Now since I finally had two decent nights together I can see things more clearly, I was so in the middle of the feelings that Monday night I was going up and down with moods as I had not slept in weeks properly.  I didn't exercise much last week, I felt the excuses coming on and they won out for most of the week... That is going to change, Monday I am back out with strength training, walking and swimming, at least three days of strength training, three of walking and two of swimming.  That way I will be out to the center 5 nights per week, Saturday will be for relaxing, cleaning, grocery shopping.. Sunday for church and lots of rest.
I have to focus on something and it might as well be my weight loss journey, I am sure it will take a fair bit long to get the last 25 pounds off, I am still very dedicated but now I am looking forward to becoming stronger and firmer... I love my body now but it will even look better once I tone it up some, losing the weight gave me a self confidence that I had unknowingly lacked.  Now people act differently with me and I think it is funny strange... I don't play their game.  If I am to ever date again, it will be iffy as I am not out actively pursuing  it, however; I did leave my profile up on the dating site.  So if some man wants to work hard and prove he is worth my time... I might give him a chance....
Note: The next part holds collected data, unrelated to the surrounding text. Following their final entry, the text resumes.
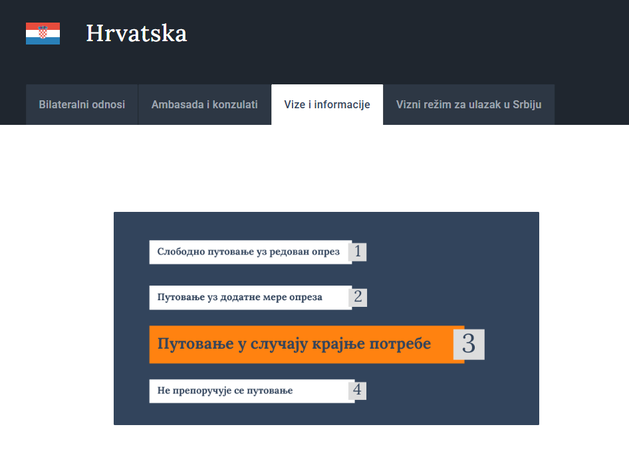Expand the Ambasada i konzulati section
This screenshot has height=451, width=629.
tap(204, 104)
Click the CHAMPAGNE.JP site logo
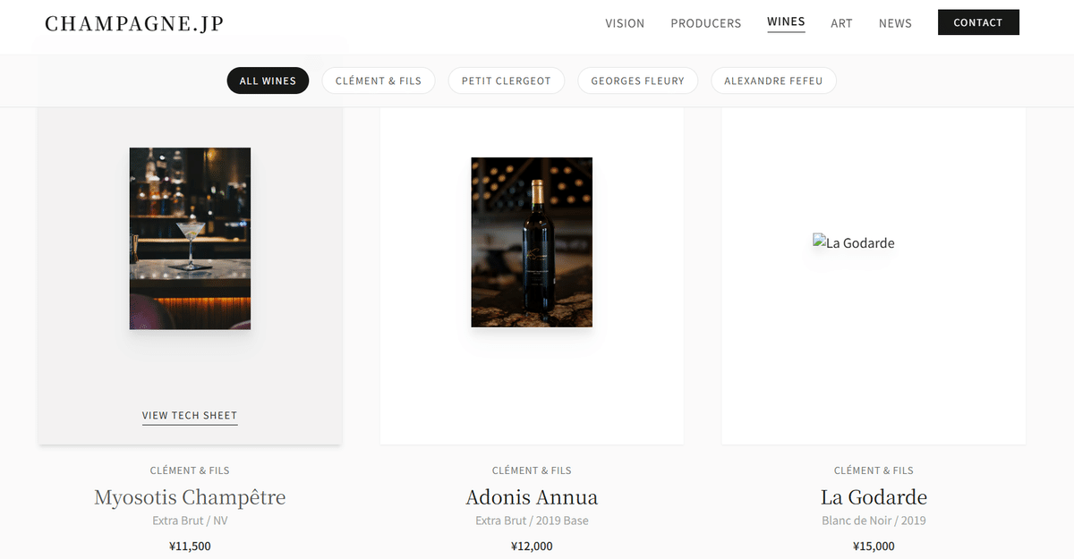Image resolution: width=1074 pixels, height=559 pixels. pos(134,24)
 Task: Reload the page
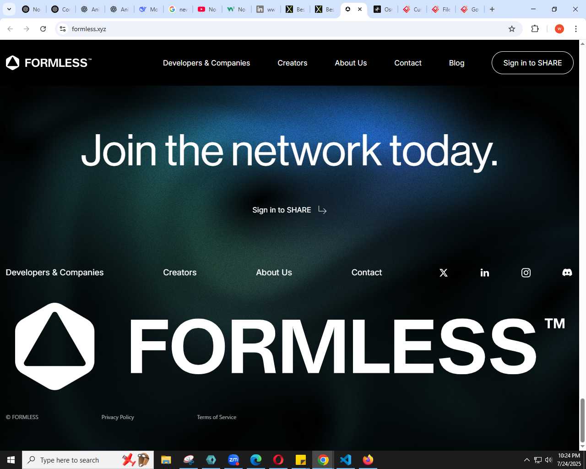pos(43,29)
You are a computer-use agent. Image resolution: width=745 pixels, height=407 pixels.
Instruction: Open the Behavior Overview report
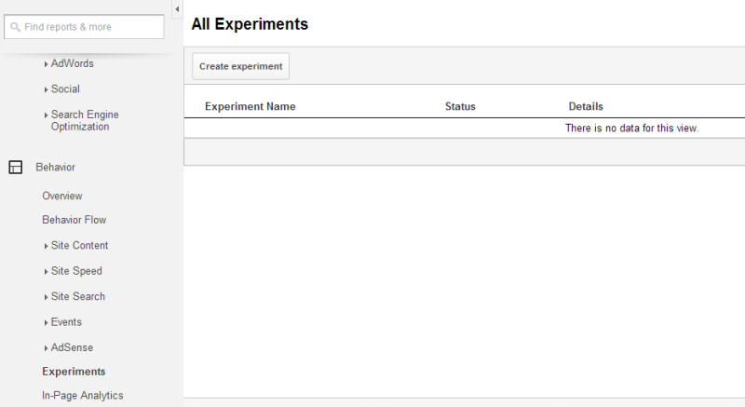click(62, 197)

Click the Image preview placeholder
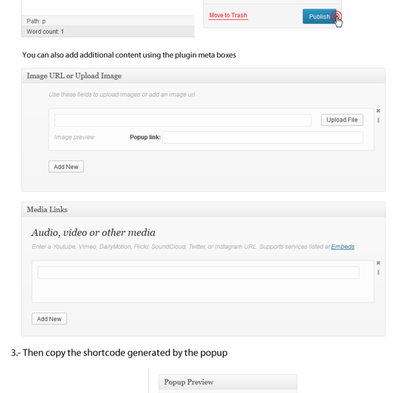point(74,137)
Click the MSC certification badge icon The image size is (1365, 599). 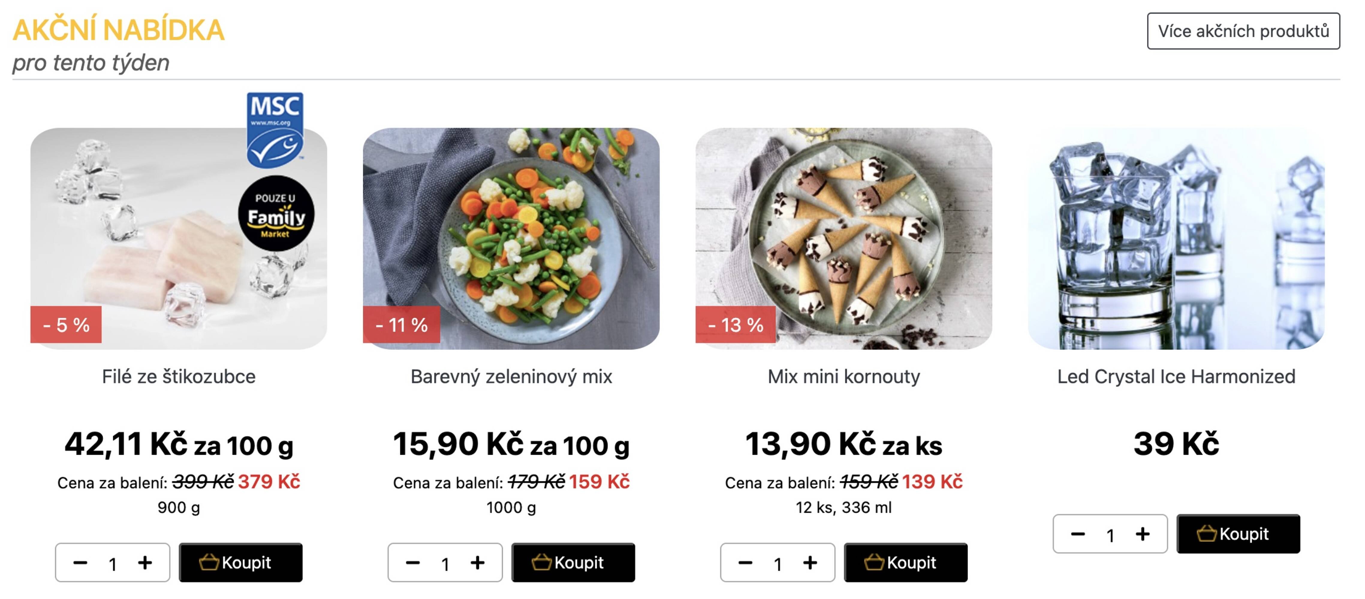[x=274, y=129]
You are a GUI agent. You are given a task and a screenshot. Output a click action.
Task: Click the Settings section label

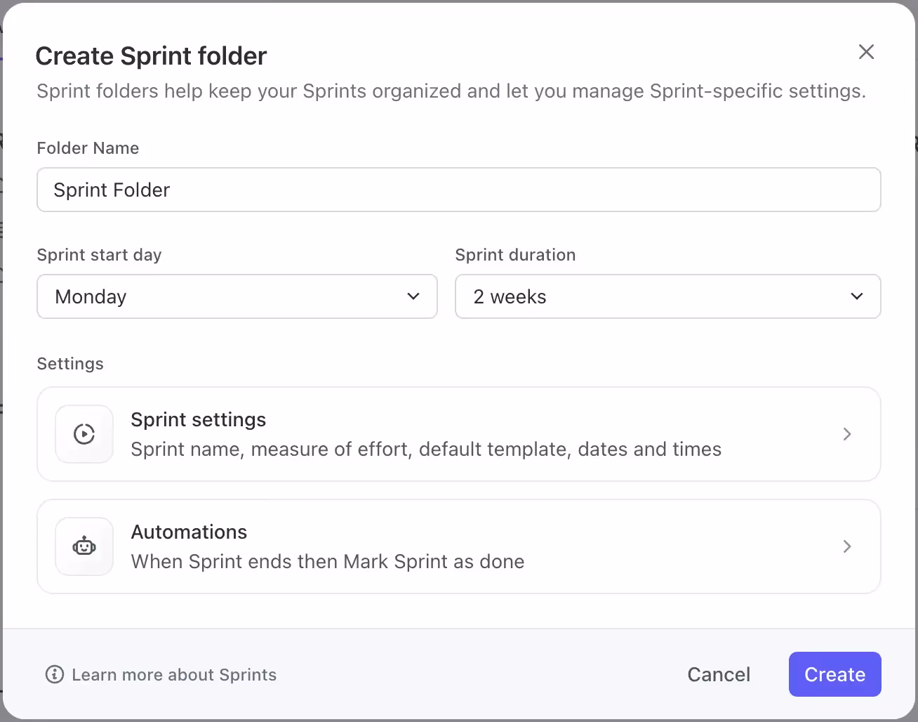coord(69,363)
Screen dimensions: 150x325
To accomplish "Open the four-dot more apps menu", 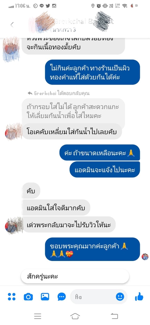I will 12,297.
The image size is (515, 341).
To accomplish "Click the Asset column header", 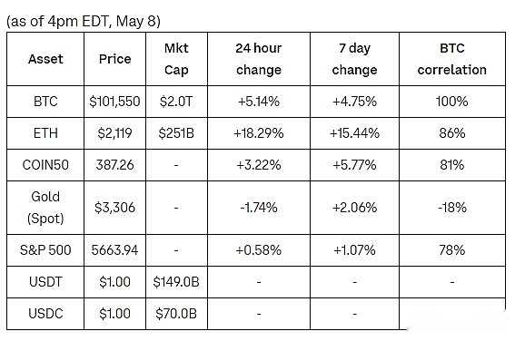I will tap(45, 59).
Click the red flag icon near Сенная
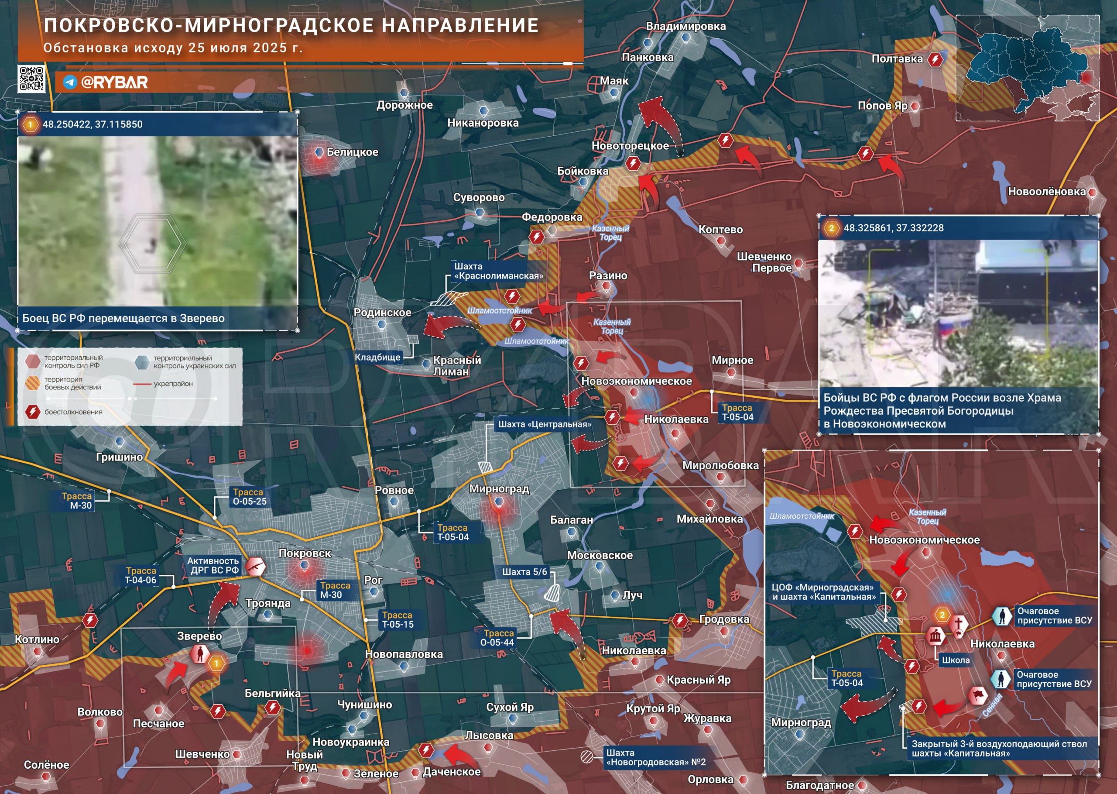Image resolution: width=1117 pixels, height=794 pixels. (x=978, y=695)
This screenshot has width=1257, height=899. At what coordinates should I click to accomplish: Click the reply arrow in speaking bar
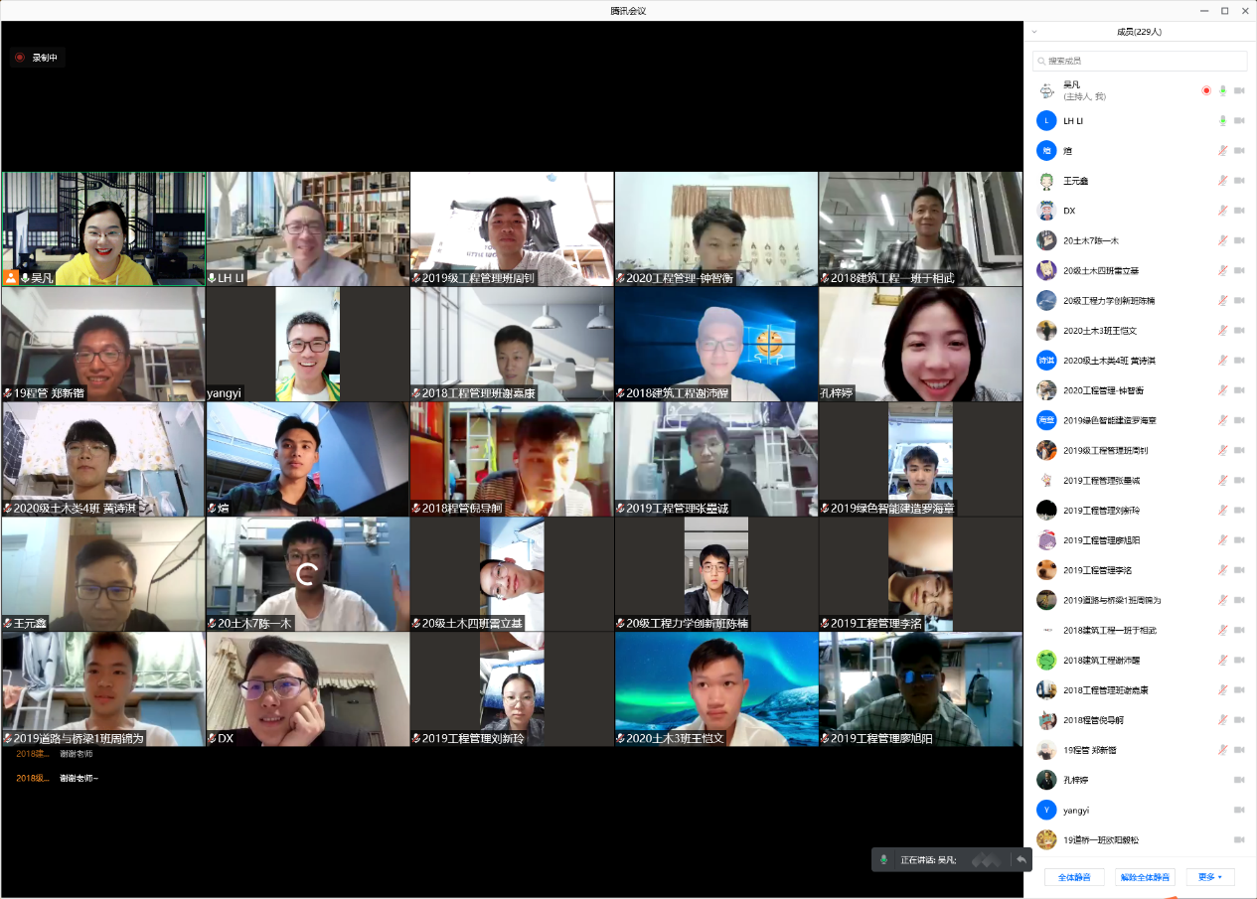click(x=1021, y=859)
I am very busy, I don't have time to waste on guys that just come and go, if they are worth it they will realize I am worth it too... otherwise I am not willing to put in the time without seeing effort on their part.  It also means changing some other aspects, I am going to have to make a goal of writing for an hour each day, I am starting a second private blog It's where I will be able to write whatever I like, then can start organizing it into a book.  I am going to focus on the weight loss aspect but other things will be brought into it because issues in my life got me to the point I wanted to do something about my weight through both food and exercise.
The biggest point I want to get out there is that age means nothing at all, once you make the decision to get healthy it is  possible... you just have to become dedicated to yourself.  That's not a bad thing, if not our own selves then who? There isn't anyone that can get us to work out but us... I miss that commitment I had in the beginning, I have kept up but not to that degree.  That's why I am making some new changes this week. I have two paths in front of me, one looks easier than the other... I decided to take the more challenging path, the easier one is always there...


Centered With A Purpose


The only thing that matters now is my mission.  Nothing will stand in the way anymore.

Lying here almost ready to sleep when I have an aha moment ... I was reading an older post entry and I realized how much growth I have made.  I used to wrap myself in emotions... now I exercise them.  I can totally understand how someone could have thought I was centered without any real purpose.  Back then I had nothing to focus on... just the blogging. For a long time there I poured out every dream, hope, desire I felt, without thinking of the future.

I feel like I have grown so much since then... this is a girl who doesn't have an excuse for eating poorly or not exercising... I just do it literally.  I used to blog everyday... not going to happen in the future... I want to write when I feel the mood.  Not because I feel like I have to, that way I will write more clearly and not so literal. Part of me thought about deleting some of those older posts ... but as I thought about it though, those experiences made me who I am today.  I'm the girl who took my life back with determination ..  I learned to love myself with this lifestyle change... I used to be so unhappy when I was big.  I thought I had limited options.

In less than 5 months, I have worked very hard to drop the 60 pounds I have lost just since June 15, 2013.  Even though my body is not perfect, I love it now.  It is shapely and curvy and so much smaller than it has been in years.   I have this to focus on... I'm not centered without purpose anymore and I don't feel like I have limited options.

In almost five months, I have not lost the focus of being healthy and strong... my knees are hurting less, my heart is thanking me big time, I gave up TV...  Also exercising is not an option, it is a necessity.  I don't want to take medication...  I want to be healthy.  I've come a long way... Still if I had reined myself in back then, I wouldn't be in this situation...  This is a huge lesson for me, we might think we are getting away with things at the time, eating poorly, not exercising, smoking... They all have consequences down the road... I am learning that and realizing how much harder I have to work now ....  At least I learned that lesson ... it seems like one I have had pop up a few times in my life and I finally listened.
I am hoping and praying that people can forgive me for being centered without any purpose for a long time, all I can say is that this has changed, I am busy and focused... I feel like I have endless options.  I would love to choose sleep though and I think I can get that with forgiveness which might allow me to sleep. The first person I want forgiveness from is me, I make mistakes, it's okay... I am not defined by them, I can grow from them and frankly I have.  I am finally centered with a purpose, for me to get in the best shape, body and mind... I am on the right path.